The China unit was the fastest growing business, with the value of new business up 60 per cent from a year ago to US$828 million on a constant exchange basis, thanks to the increase in the number of active agents and the extensive use of digital technology that has driven higher agent productivity levels, the company said.
“We are confident we can sustain our new business margin in China in the future,” Ng said.
The changes in the spending habits of China’s growing middle class as result of their increasing disposable incomes will be a key driver of AIA’s insurance business in the long term, he added.
The margin for the value of new business in China reached 85.5 per cent in 2017, the highest among regions.
Ng said the Chinese government announced late last year it would open up the finance sector and allow full foreign ownership of insurers in five years.
AIA’s China unit is already 100 per cent owned by the firm and currently has a licence to operate in selected provinces and cities, including Guangdong, Jiangsu, Beijing, Shanghai and Shenzhen.
Still, Ng expected the company to benefit if China further relaxes limits on foreign insurance business.
“We are excited about the announcement. We are ready to move into new provinces if they are open to us.”
He also expected Asia as whole to post strong growth in the next decade and said AIA will focus on organic growth, as the number of middle class people is estimated to double by 2025, which will drive demand.
Net profit for AIA jumped 48 per cent to US$6.12 billion for the twelve months ended November 30 on a constant exchange rate basis, compared with US$4.16 billion a year earlier, the company said in a filing to the Hong Kong stock exchange.

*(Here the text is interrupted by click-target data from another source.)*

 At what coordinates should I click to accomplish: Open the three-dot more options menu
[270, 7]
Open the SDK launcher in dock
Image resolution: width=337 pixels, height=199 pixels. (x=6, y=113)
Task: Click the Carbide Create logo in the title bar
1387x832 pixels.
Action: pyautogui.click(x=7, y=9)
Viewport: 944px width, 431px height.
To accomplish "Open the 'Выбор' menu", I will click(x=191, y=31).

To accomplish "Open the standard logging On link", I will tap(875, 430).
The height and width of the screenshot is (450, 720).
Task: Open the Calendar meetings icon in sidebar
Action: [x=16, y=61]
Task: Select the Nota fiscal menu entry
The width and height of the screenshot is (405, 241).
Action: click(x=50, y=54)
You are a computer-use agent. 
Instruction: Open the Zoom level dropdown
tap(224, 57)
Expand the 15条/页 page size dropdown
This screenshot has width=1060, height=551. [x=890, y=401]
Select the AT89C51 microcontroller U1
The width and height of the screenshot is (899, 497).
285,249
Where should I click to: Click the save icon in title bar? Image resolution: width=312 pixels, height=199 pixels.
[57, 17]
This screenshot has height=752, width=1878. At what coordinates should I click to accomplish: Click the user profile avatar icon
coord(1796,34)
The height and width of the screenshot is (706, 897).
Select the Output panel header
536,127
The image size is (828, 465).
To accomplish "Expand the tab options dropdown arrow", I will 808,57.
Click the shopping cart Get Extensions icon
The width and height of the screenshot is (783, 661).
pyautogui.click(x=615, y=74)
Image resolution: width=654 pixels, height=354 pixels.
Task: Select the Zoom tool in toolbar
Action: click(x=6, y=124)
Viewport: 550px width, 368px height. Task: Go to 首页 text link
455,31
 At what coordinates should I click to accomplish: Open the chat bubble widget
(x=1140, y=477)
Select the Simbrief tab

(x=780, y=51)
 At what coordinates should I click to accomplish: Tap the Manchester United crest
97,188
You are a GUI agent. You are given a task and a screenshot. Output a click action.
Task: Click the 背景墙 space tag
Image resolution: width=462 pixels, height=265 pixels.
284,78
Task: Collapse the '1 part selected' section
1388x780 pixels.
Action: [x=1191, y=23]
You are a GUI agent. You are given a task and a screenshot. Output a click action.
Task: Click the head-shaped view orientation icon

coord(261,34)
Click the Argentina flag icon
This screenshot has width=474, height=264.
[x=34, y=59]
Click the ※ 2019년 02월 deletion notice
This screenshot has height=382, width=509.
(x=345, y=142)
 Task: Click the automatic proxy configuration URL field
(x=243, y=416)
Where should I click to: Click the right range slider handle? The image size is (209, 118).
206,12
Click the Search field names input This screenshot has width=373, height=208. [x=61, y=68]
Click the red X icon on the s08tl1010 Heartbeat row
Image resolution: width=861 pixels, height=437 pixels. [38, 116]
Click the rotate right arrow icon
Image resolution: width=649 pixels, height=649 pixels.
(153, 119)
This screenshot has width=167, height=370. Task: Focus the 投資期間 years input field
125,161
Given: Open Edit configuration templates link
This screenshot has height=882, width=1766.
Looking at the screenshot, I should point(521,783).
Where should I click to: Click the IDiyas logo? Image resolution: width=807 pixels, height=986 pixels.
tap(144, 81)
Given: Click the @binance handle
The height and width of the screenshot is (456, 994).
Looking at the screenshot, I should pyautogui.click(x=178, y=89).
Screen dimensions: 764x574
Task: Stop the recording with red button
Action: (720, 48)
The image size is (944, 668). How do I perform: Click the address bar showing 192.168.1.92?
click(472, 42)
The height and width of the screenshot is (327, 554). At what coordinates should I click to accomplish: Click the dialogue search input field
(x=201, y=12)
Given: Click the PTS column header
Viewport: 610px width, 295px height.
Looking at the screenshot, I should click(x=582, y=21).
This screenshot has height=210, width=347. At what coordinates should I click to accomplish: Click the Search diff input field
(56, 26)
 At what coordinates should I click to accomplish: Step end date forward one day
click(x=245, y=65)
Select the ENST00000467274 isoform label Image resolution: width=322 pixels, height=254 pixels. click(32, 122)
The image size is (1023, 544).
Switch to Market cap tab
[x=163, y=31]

On an actual exchange rate basis, profit increased 47 per cent from a year earlier.
Previously, market estimates for 2017 net profit were between US$4.5 billion and US$5.8 billion, up 8 per cent to 39 per cent from a year earlier.
AIA’s stock jumped as much as 5.2 per cent to HK$66.5 on Tuesday, before closing up 3.7 per cent at HK$65.55.
The company collects most premiums in local currencies and reports financial results in US dollars.
The increase in profit was because of strong growth in operating profit after tax of 16 per cent to US$4.65 billion and positive short-term fluctuations in investment return of US$1.74 billion compared to US$97 million in 2016, AIA said.
The value of new business, a key gauge of the insurer’s future profitability which measures expected profits from new premiums, increased 28 per cent to a record US$3.51 billion on a constant exchange rate basis.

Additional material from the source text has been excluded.